ACTION ITEM =>
Give again, exactly as written, the lines of the records below from the line with "OnePress (524, 1662)" to the line with "Accessibility (122, 2514)". Both end lines count; pictures do not.

--- SUPPLIED RECORDS Enclosed Below ---

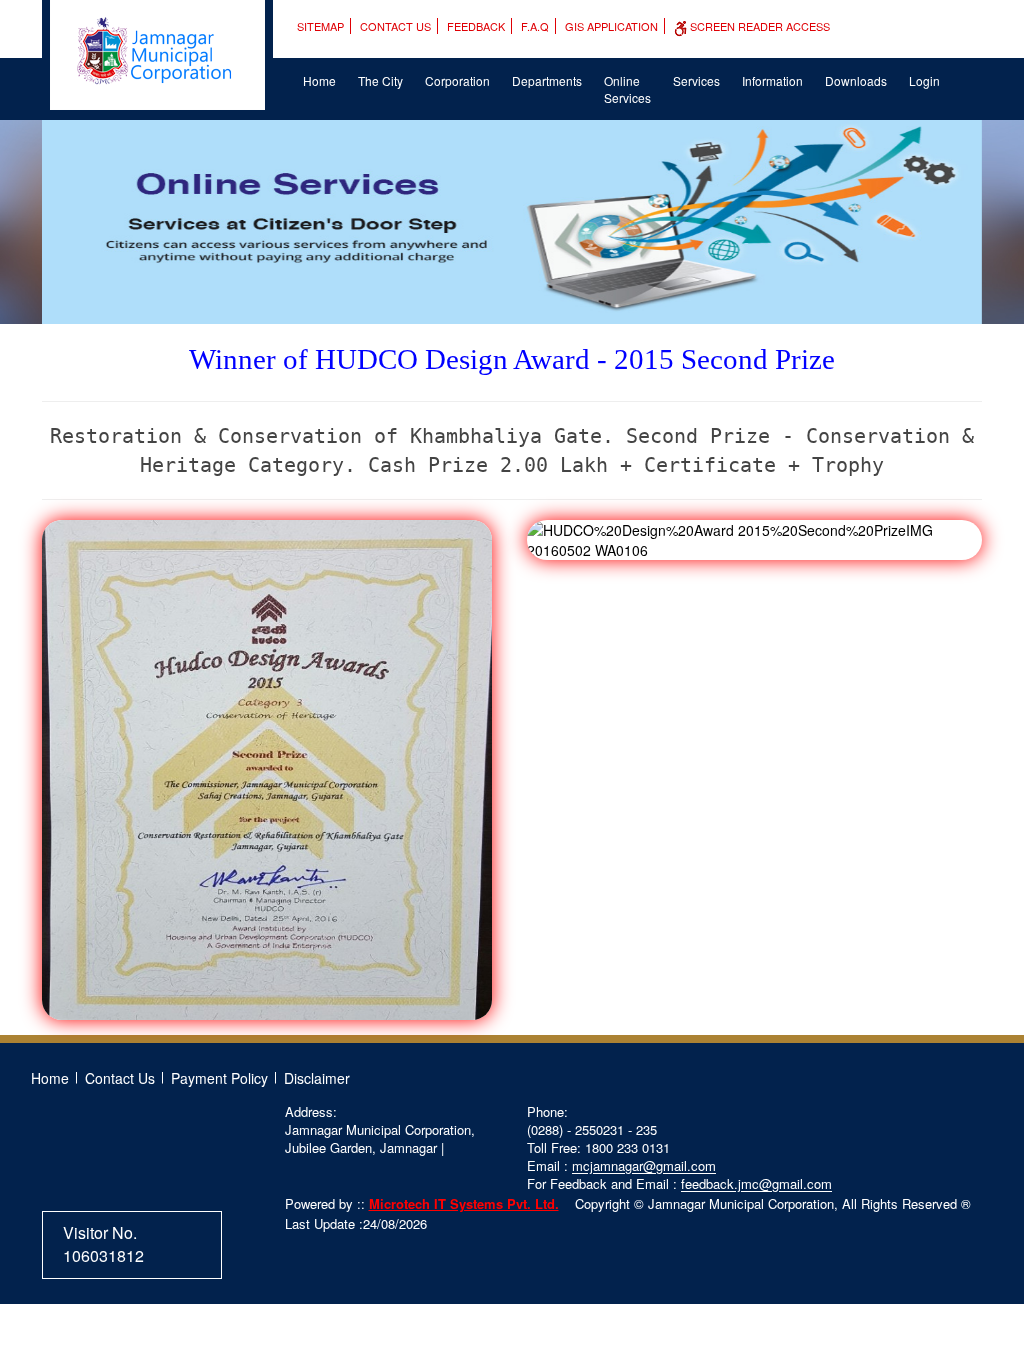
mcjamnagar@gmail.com (644, 1165)
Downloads (856, 80)
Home (319, 80)
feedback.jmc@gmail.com (756, 1183)
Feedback (476, 26)
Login (924, 80)
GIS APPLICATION (611, 26)
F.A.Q (535, 26)
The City (380, 80)
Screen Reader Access (758, 26)
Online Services (627, 89)
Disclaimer (317, 1078)
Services (696, 80)
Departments (547, 80)
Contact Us (395, 26)
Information (772, 80)
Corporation (457, 80)
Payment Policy (219, 1078)
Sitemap (320, 26)
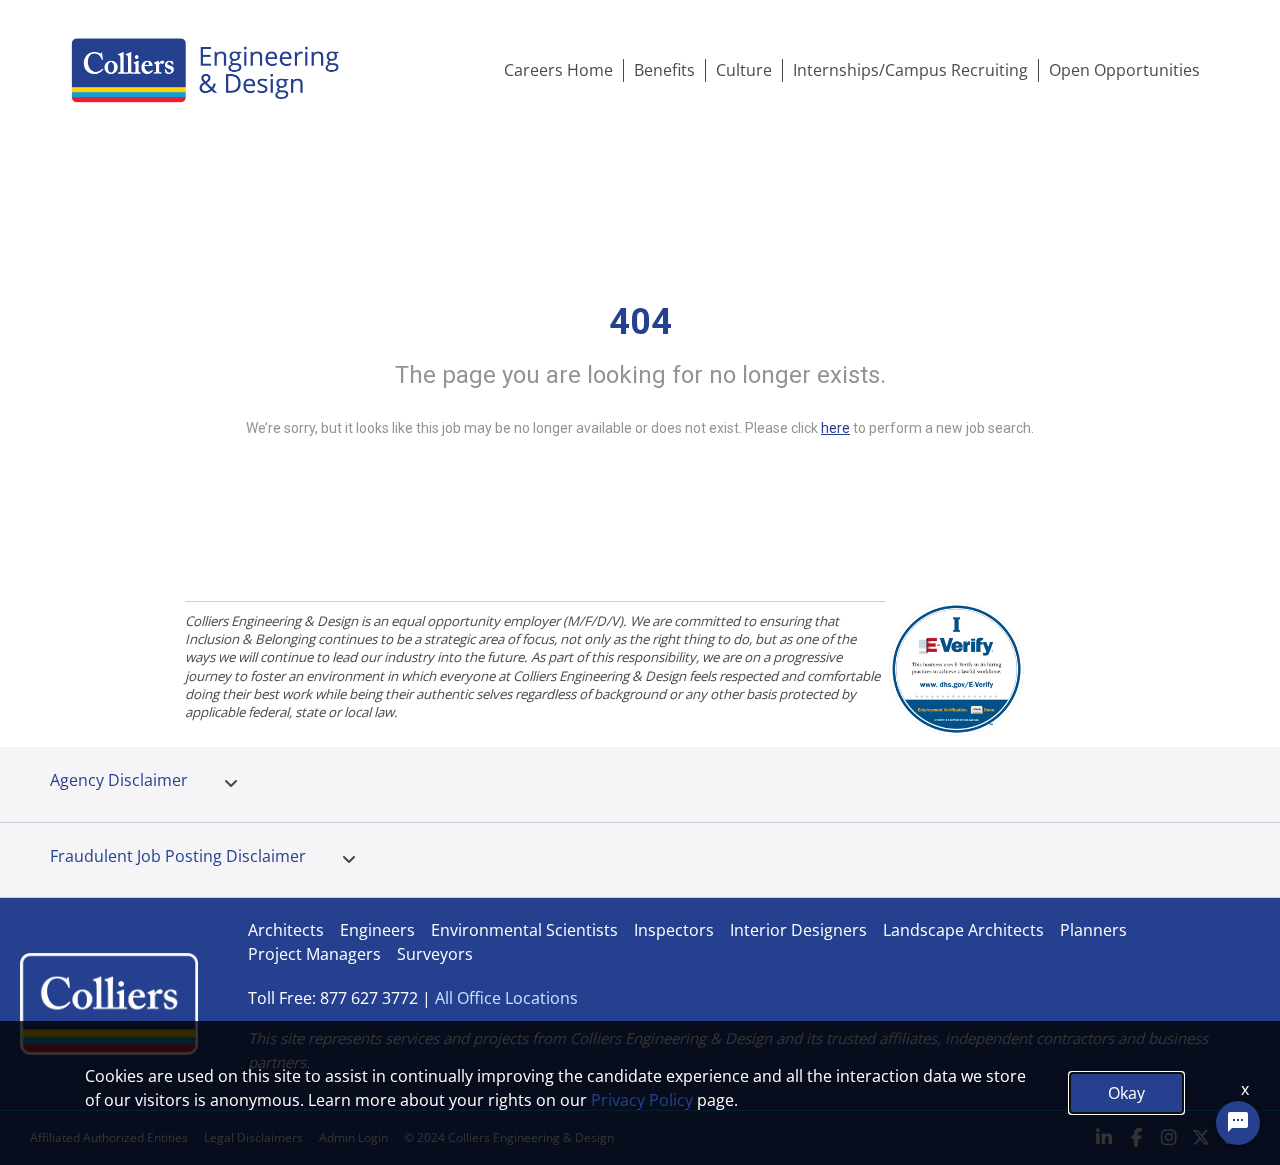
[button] (231, 784)
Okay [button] (1126, 1093)
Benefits (664, 70)
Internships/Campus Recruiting (910, 70)
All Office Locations (506, 998)
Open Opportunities (1124, 70)
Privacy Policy (642, 1100)
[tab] (231, 784)
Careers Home (558, 70)
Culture (744, 70)
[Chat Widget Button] (1238, 1123)
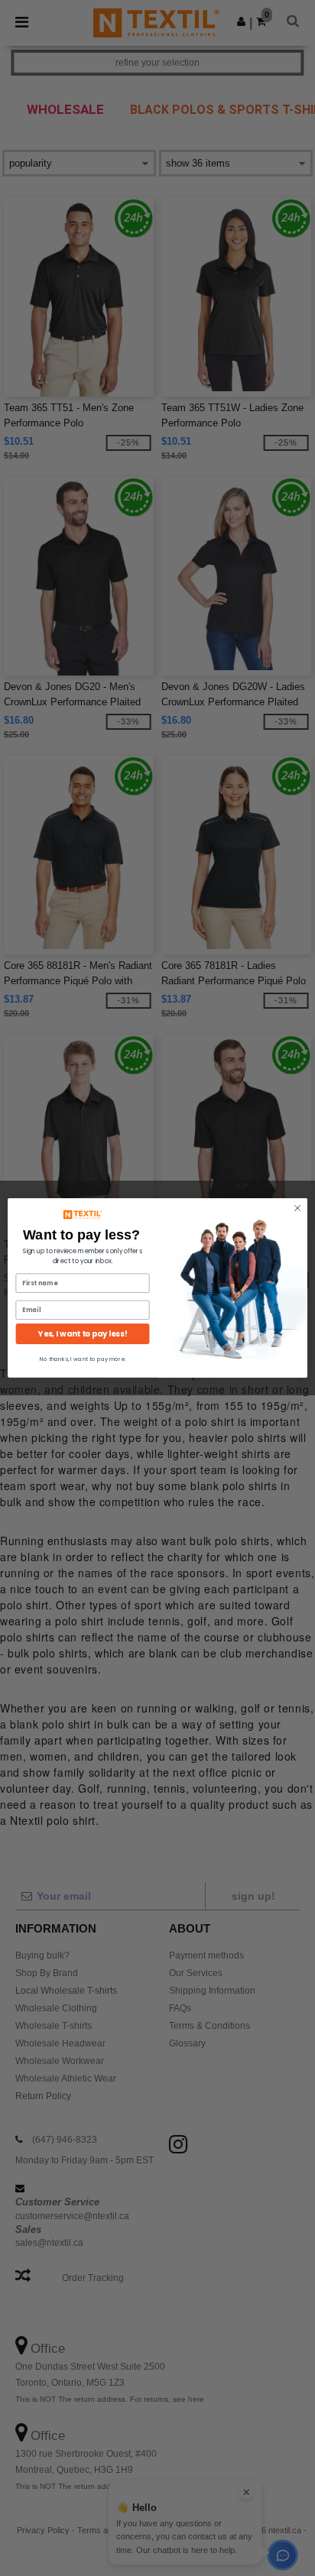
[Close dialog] (297, 1208)
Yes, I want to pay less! (82, 1334)
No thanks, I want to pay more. (83, 1359)
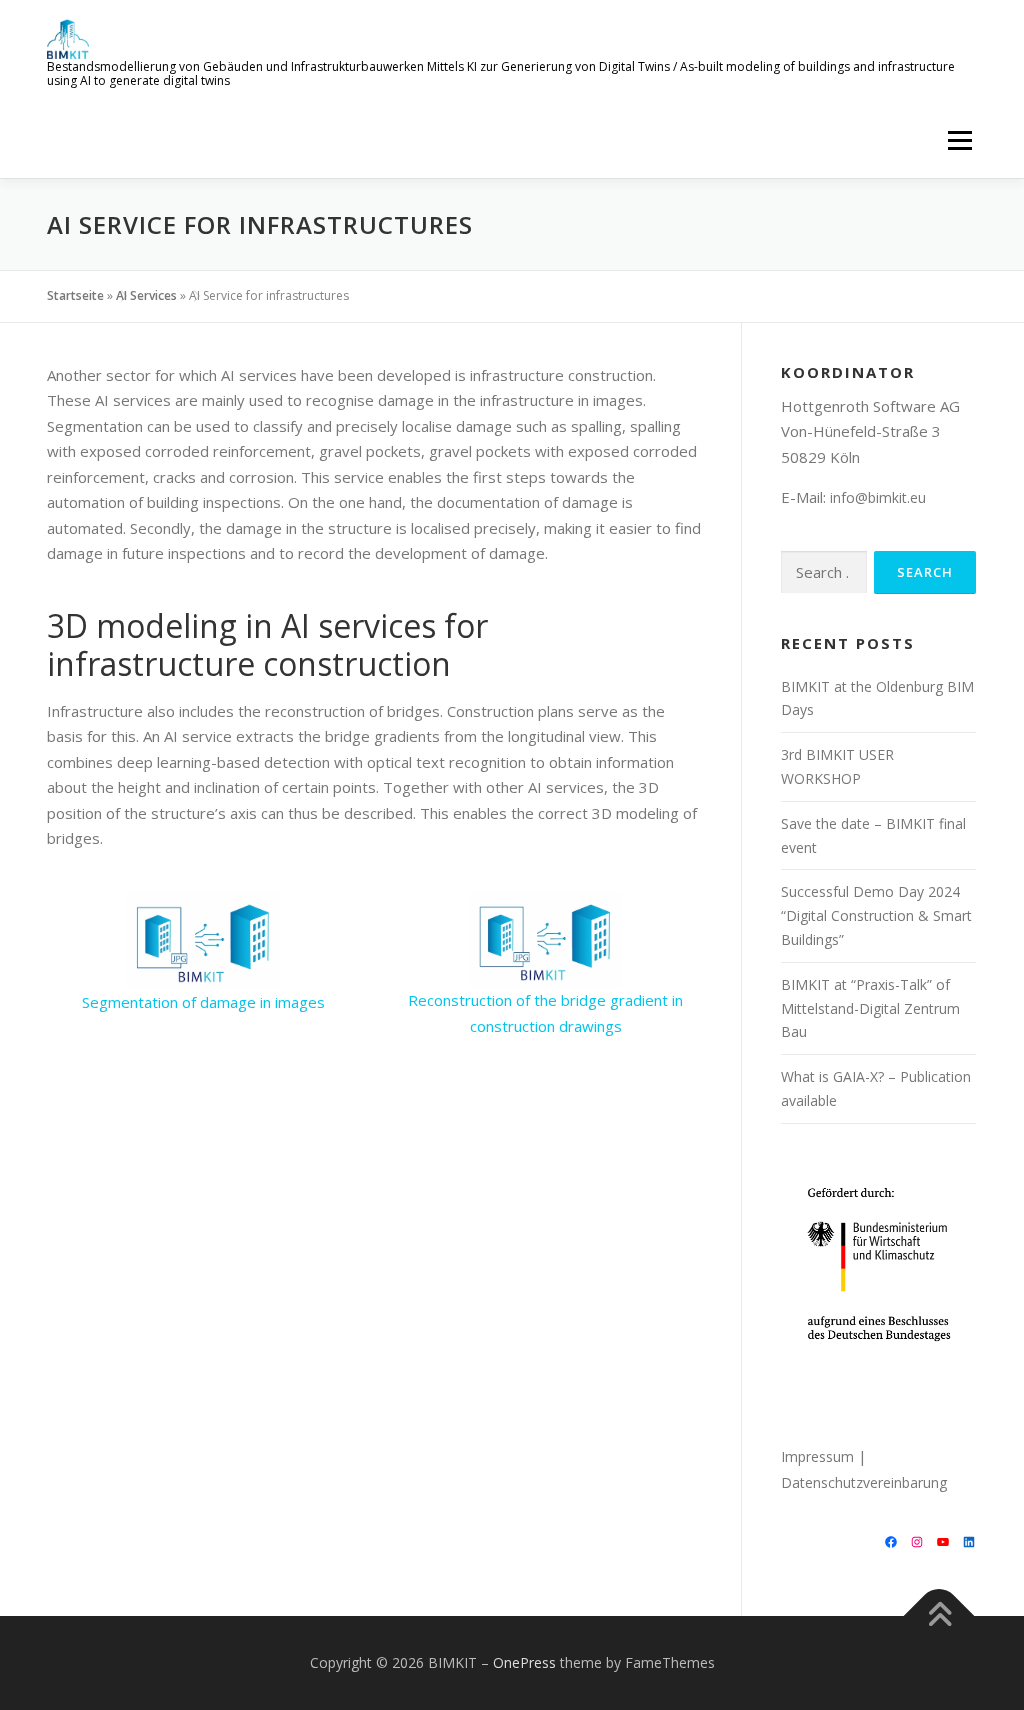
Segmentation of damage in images (203, 1002)
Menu (959, 140)
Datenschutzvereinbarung (864, 1482)
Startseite (75, 295)
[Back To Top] (939, 1616)
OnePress (524, 1662)
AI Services (146, 295)
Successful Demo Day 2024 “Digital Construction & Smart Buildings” (876, 915)
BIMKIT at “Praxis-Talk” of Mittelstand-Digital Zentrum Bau (870, 1008)
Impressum (817, 1456)
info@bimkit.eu (878, 497)
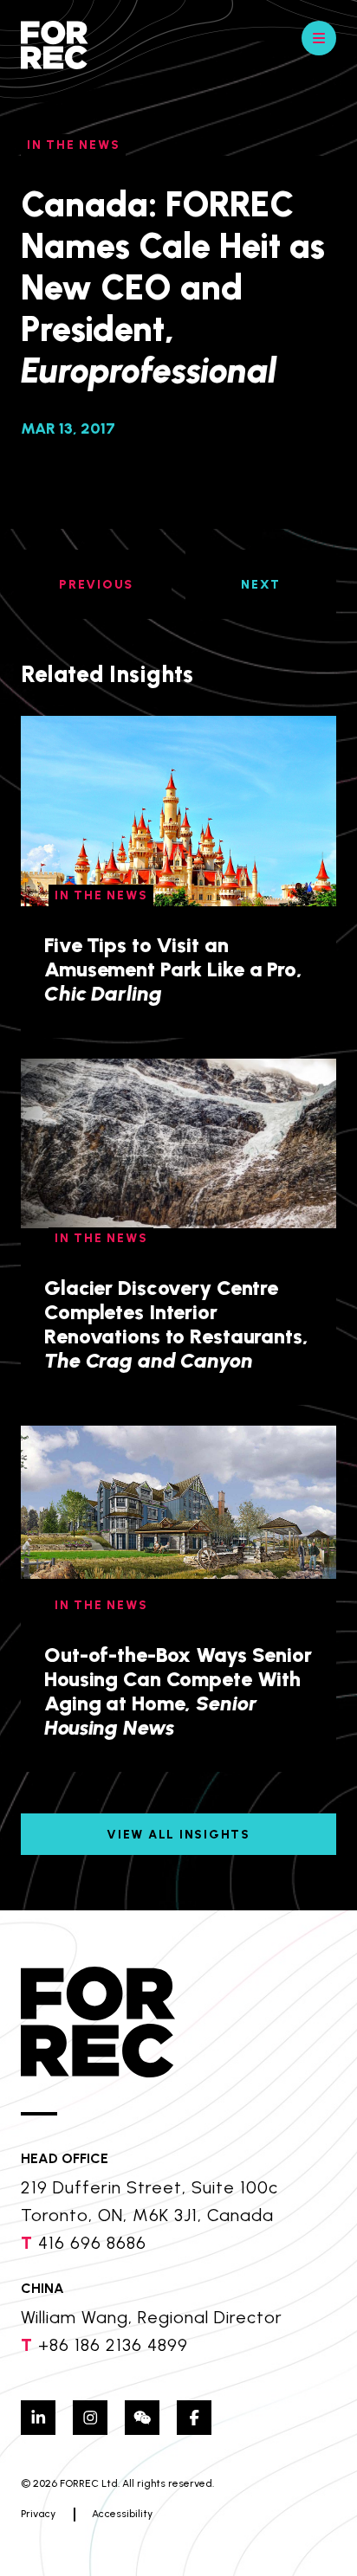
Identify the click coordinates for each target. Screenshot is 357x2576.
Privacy (38, 2514)
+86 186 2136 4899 (113, 2344)
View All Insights (178, 1834)
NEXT (261, 584)
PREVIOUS (96, 584)
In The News (73, 145)
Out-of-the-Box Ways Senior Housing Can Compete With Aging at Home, (178, 1691)
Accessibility (122, 2514)
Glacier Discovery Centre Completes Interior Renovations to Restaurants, (176, 1324)
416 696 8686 (92, 2242)
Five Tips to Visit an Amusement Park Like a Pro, (173, 969)
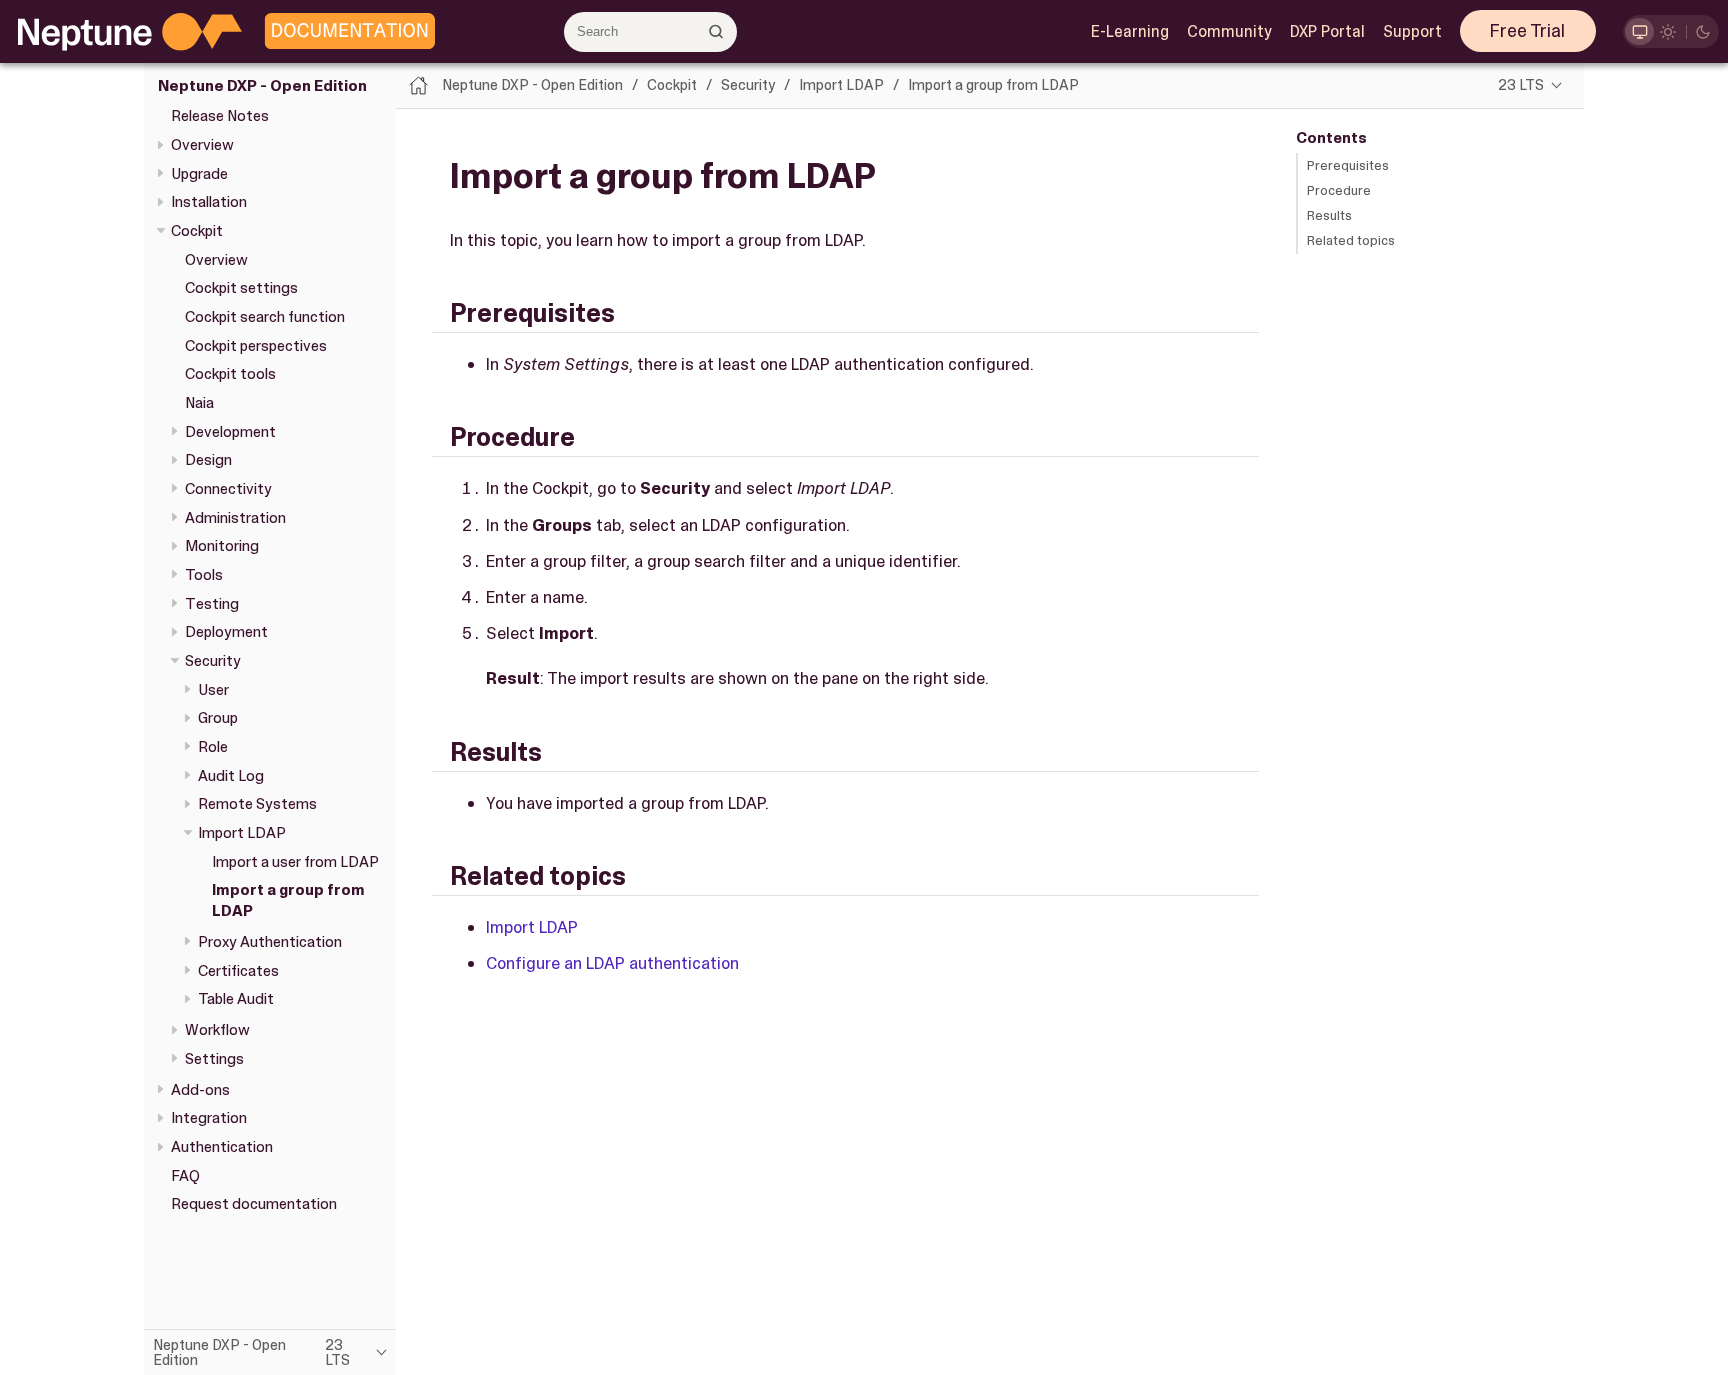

--- End of Enclosed SUPPLIED RECORDS ---

RESULT =>
OnePress (524, 1662)
AI Services (146, 295)
Successful Demo Day 2024 “Digital Construction & Smart Buildings” (876, 915)
BIMKIT at “Praxis-Talk” of Mittelstand-Digital Zentrum Bau (870, 1008)
Impressum (817, 1456)
info@bimkit.eu (878, 497)
Identify the click coordinates for each target. Screenshot is 357x2576.
Privacy (38, 2514)
+86 186 2136 4899 (113, 2344)
View All Insights (178, 1834)
NEXT (261, 584)
PREVIOUS (96, 584)
In The News (73, 145)
Out-of-the-Box Ways Senior Housing Can Compete With Aging at Home, (178, 1691)
Accessibility (122, 2514)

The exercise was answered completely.